What to produce: Output all the data exactly as it appears below.

#### Information given ####

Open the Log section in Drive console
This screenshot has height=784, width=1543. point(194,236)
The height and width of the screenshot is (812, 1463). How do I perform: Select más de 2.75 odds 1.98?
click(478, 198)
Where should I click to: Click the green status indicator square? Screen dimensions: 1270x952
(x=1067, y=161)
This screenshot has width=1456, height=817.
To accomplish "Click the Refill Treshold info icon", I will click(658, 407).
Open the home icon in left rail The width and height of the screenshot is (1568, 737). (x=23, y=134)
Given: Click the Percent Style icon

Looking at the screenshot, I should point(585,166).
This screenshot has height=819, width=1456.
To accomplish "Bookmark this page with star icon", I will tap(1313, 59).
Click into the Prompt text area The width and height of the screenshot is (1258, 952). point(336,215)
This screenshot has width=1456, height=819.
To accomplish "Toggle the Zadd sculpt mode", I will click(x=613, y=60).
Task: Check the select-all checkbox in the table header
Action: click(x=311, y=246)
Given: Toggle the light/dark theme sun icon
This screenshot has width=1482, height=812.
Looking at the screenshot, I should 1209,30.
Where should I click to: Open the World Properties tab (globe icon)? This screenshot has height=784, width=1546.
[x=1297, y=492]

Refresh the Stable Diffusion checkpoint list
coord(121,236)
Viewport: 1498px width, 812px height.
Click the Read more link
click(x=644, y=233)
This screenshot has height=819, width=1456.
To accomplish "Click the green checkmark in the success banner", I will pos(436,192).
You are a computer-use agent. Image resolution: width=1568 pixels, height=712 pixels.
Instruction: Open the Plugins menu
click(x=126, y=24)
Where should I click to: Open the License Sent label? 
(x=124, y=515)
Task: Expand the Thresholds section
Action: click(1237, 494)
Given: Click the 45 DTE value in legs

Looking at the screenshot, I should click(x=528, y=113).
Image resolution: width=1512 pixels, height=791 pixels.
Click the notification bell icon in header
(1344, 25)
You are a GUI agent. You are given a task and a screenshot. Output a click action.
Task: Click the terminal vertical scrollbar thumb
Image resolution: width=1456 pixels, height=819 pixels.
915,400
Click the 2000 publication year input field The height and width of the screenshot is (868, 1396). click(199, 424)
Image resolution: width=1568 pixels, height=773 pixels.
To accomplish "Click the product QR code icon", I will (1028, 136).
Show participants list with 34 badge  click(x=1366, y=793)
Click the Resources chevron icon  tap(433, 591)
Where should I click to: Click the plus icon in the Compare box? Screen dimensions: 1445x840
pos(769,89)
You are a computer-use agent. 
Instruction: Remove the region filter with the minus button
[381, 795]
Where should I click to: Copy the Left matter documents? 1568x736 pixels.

####

Reply to the exercise:
Open the Log section in Drive console
This screenshot has height=784, width=1543. point(194,236)
The height and width of the screenshot is (812, 1463). How do I perform: Select más de 2.75 odds 1.98?
click(478, 198)
Where should I click to: Click the green status indicator square? Screen dimensions: 1270x952
(x=1067, y=161)
This screenshot has width=1456, height=817.
To accomplish "Click the Refill Treshold info icon", I will click(658, 407).
Open the home icon in left rail The width and height of the screenshot is (1568, 737). (x=23, y=134)
Given: Click the Percent Style icon

Looking at the screenshot, I should point(585,166).
This screenshot has height=819, width=1456.
To accomplish "Bookmark this page with star icon", I will tap(1313, 59).
Click into the Prompt text area The width and height of the screenshot is (1258, 952). point(336,215)
This screenshot has width=1456, height=819.
To accomplish "Toggle the Zadd sculpt mode", I will click(x=613, y=60).
Task: Check the select-all checkbox in the table header
Action: click(x=311, y=246)
Given: Toggle the light/dark theme sun icon
This screenshot has width=1482, height=812.
Looking at the screenshot, I should 1209,30.
Where should I click to: Open the World Properties tab (globe icon)? This screenshot has height=784, width=1546.
[x=1297, y=492]

Refresh the Stable Diffusion checkpoint list
coord(121,236)
Viewport: 1498px width, 812px height.
Click the Read more link
click(x=644, y=233)
This screenshot has height=819, width=1456.
To accomplish "Click the green checkmark in the success banner", I will pos(436,192).
You are a computer-use agent. Image resolution: width=1568 pixels, height=712 pixels.
Instruction: Open the Plugins menu
click(x=126, y=24)
Where should I click to: Open the License Sent label? 
(x=124, y=515)
Task: Expand the Thresholds section
Action: click(1237, 494)
Given: Click the 45 DTE value in legs

Looking at the screenshot, I should click(x=528, y=113).
Image resolution: width=1512 pixels, height=791 pixels.
Click the notification bell icon in header
(1344, 25)
You are a GUI agent. You are given a task and a screenshot. Output a click action.
Task: Click the terminal vertical scrollbar thumb
Image resolution: width=1456 pixels, height=819 pixels.
915,400
Click the 2000 publication year input field The height and width of the screenshot is (868, 1396). click(199, 424)
Image resolution: width=1568 pixels, height=773 pixels.
To accomplish "Click the product QR code icon", I will (1028, 136).
Show participants list with 34 badge  click(x=1366, y=793)
Click the Resources chevron icon  tap(433, 591)
Where should I click to: Click the plus icon in the Compare box? Screen dimensions: 1445x840
pos(769,89)
You are a computer-use agent. 
Instruction: Remove the region filter with the minus button
[381, 795]
Where should I click to: Copy the Left matter documents? 1568x736 pixels.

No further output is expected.